DC scheme return: The Pensions Regulator has outlined details of new questions added to the DC scheme return this year.  These concern transfers out, decumulation options, investment consultants and the primary contact for pensions dashboards.

TPR on master trusts: The Pensions Regulator has announced that it is evolving its supervision of master trusts to focus on investments, data quality and standards, and innovation at retirement.  This will involve more two-way interaction.

DC chair's statement fines: The First-tier Tribunal has upheld a penalty notice imposed by the Pensions Regulator on a scheme for failure to produce a DC chair's governance statement.  But it indicated that, in its view, such fines may not be mandatory in all cases.

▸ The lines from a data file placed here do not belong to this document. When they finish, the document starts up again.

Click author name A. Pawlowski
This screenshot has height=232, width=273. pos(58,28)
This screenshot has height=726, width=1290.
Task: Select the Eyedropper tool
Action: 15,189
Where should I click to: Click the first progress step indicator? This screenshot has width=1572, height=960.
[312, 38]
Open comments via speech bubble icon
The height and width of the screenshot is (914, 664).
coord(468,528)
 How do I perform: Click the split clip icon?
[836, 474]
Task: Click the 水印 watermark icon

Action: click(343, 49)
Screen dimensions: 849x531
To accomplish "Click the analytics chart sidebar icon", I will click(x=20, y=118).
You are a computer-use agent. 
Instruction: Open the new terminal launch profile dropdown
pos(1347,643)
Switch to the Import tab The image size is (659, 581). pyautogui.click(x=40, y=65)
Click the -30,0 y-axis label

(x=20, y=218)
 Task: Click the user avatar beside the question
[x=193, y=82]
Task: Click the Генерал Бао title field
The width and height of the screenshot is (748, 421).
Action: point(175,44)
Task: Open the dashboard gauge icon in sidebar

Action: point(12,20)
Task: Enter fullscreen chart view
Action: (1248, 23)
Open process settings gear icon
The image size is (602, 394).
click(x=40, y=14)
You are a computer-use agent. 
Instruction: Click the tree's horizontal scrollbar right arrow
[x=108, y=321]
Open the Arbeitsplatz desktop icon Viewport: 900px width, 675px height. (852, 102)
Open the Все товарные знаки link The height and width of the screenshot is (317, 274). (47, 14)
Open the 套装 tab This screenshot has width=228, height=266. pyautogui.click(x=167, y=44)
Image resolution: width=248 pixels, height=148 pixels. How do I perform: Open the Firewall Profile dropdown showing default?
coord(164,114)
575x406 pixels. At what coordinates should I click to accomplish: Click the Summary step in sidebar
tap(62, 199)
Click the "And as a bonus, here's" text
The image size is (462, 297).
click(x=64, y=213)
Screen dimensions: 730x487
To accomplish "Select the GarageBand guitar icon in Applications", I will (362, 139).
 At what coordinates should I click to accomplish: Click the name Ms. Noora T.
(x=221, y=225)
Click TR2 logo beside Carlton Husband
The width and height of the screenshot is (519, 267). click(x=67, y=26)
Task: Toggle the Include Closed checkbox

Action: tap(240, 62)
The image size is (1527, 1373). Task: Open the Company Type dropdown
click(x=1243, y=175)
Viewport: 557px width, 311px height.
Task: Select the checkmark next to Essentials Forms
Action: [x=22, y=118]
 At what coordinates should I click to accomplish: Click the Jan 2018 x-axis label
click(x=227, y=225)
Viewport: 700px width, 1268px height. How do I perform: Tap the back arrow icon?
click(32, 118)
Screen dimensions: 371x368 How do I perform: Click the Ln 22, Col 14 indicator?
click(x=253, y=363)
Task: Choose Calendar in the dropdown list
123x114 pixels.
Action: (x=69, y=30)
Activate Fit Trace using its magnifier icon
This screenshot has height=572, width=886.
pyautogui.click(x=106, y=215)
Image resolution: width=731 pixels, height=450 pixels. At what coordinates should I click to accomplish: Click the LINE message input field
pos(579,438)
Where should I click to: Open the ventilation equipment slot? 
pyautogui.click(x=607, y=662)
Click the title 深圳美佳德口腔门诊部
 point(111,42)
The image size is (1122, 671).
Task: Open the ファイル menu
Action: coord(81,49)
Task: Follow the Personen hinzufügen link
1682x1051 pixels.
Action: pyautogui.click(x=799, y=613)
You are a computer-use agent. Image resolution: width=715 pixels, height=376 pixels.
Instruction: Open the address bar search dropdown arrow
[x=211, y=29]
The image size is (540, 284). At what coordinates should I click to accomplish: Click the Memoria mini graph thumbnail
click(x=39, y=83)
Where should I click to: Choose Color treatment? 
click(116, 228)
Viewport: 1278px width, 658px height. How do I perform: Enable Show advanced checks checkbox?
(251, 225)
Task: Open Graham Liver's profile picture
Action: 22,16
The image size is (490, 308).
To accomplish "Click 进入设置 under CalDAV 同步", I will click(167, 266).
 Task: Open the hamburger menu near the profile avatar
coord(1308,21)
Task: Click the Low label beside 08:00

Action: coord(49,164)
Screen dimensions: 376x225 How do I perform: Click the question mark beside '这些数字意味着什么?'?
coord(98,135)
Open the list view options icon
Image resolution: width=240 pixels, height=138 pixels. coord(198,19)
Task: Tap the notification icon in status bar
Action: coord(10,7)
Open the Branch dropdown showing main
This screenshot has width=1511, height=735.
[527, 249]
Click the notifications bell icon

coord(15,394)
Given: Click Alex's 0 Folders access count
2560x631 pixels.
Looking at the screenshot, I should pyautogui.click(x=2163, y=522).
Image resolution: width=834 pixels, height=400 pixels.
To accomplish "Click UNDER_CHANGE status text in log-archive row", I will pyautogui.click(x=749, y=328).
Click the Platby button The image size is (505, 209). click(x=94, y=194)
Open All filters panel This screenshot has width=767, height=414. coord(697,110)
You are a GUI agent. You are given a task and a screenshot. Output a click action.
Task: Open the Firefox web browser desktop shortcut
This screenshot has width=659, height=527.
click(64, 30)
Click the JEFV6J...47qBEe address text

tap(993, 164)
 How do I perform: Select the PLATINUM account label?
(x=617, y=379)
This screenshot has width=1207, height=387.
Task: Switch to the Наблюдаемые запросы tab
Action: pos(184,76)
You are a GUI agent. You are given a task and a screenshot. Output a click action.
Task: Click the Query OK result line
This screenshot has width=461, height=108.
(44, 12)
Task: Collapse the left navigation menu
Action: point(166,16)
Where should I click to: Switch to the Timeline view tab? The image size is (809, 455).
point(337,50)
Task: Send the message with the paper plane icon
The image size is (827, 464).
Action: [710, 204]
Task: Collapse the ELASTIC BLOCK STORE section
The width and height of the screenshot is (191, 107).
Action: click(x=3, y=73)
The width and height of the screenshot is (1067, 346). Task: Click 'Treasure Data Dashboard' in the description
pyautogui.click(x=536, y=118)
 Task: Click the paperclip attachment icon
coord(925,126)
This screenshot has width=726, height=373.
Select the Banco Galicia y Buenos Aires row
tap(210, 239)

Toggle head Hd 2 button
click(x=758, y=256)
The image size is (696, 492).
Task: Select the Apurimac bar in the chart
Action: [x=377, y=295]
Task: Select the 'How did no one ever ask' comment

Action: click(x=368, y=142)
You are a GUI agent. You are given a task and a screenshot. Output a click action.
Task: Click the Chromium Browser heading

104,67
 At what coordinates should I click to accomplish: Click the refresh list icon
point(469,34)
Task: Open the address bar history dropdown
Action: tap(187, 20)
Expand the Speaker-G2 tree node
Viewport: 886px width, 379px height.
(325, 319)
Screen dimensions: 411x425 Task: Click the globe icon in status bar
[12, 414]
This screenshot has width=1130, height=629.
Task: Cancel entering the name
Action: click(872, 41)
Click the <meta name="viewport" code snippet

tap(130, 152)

BHS directors liable for breaches of duties to creditors and misfeasance: The High Court has handed down its judgment in a case brought by the BHS group liquidators against two former BHS directors.  The case concerned actions taken by the directors when the BHS group was effectively insolvent.  A key factor in the group's financial distress was the DB pension scheme deficit and in particular the lack of a plan for paying deficit repair contributions that were inevitably about to increase.  The directors were found liable to pay significant financial penalties.

PENSIONS RADAR: You may also be interested in the latest edition of Pensions Radar, our quarterly listing of expected future changes in the UK law affecting work-based pension schemes.   A new issue is due before the end of this month.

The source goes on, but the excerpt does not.